Records provided:
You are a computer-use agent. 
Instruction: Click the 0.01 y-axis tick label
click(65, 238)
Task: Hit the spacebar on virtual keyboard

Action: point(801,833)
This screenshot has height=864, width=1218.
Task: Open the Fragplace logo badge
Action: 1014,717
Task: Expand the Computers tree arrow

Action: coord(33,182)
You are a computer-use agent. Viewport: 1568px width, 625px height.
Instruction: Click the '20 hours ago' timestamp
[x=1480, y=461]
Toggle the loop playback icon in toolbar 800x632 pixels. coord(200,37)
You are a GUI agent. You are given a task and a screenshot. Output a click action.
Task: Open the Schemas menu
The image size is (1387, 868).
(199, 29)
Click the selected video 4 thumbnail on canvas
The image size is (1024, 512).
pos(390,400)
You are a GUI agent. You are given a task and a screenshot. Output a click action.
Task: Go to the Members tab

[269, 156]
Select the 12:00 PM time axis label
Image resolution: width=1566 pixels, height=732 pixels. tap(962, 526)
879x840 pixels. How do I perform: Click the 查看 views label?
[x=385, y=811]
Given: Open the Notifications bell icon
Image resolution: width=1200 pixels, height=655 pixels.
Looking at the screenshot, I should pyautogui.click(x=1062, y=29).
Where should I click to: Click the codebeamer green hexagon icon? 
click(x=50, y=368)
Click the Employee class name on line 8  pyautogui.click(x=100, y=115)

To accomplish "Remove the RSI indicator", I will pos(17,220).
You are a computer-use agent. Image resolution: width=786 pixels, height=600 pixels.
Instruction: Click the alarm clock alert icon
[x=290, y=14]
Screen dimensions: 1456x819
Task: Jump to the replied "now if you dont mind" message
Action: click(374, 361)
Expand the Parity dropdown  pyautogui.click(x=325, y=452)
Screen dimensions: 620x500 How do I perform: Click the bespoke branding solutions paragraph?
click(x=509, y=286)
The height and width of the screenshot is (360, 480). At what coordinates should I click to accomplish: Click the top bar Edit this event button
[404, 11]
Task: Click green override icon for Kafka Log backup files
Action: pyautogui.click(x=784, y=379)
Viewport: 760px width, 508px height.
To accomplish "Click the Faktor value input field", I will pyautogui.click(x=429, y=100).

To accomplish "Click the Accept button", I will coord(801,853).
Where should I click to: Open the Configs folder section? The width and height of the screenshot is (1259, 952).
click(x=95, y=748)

Problem: Nothing in the data above should change. Please copy it all.

Expected answer:
You are a computer-use agent. 
Instruction: Click the 0.01 y-axis tick label
click(65, 238)
Task: Hit the spacebar on virtual keyboard

Action: point(801,833)
This screenshot has height=864, width=1218.
Task: Open the Fragplace logo badge
Action: 1014,717
Task: Expand the Computers tree arrow

Action: coord(33,182)
You are a computer-use agent. Viewport: 1568px width, 625px height.
Instruction: Click the '20 hours ago' timestamp
[x=1480, y=461]
Toggle the loop playback icon in toolbar 800x632 pixels. coord(200,37)
You are a GUI agent. You are given a task and a screenshot. Output a click action.
Task: Open the Schemas menu
The image size is (1387, 868).
(199, 29)
Click the selected video 4 thumbnail on canvas
The image size is (1024, 512).
pos(390,400)
You are a GUI agent. You are given a task and a screenshot. Output a click action.
Task: Go to the Members tab

[269, 156]
Select the 12:00 PM time axis label
Image resolution: width=1566 pixels, height=732 pixels. tap(962, 526)
879x840 pixels. How do I perform: Click the 查看 views label?
[x=385, y=811]
Given: Open the Notifications bell icon
Image resolution: width=1200 pixels, height=655 pixels.
Looking at the screenshot, I should pyautogui.click(x=1062, y=29).
Where should I click to: Click the codebeamer green hexagon icon? 
click(x=50, y=368)
Click the Employee class name on line 8  pyautogui.click(x=100, y=115)

To accomplish "Remove the RSI indicator", I will pos(17,220).
You are a computer-use agent. Image resolution: width=786 pixels, height=600 pixels.
Instruction: Click the alarm clock alert icon
[x=290, y=14]
Screen dimensions: 1456x819
Task: Jump to the replied "now if you dont mind" message
Action: click(374, 361)
Expand the Parity dropdown  pyautogui.click(x=325, y=452)
Screen dimensions: 620x500 How do I perform: Click the bespoke branding solutions paragraph?
click(x=509, y=286)
The height and width of the screenshot is (360, 480). At what coordinates should I click to accomplish: Click the top bar Edit this event button
[404, 11]
Task: Click green override icon for Kafka Log backup files
Action: pyautogui.click(x=784, y=379)
Viewport: 760px width, 508px height.
To accomplish "Click the Faktor value input field", I will pyautogui.click(x=429, y=100).

To accomplish "Click the Accept button", I will coord(801,853).
Where should I click to: Open the Configs folder section? The width and height of the screenshot is (1259, 952).
click(x=95, y=748)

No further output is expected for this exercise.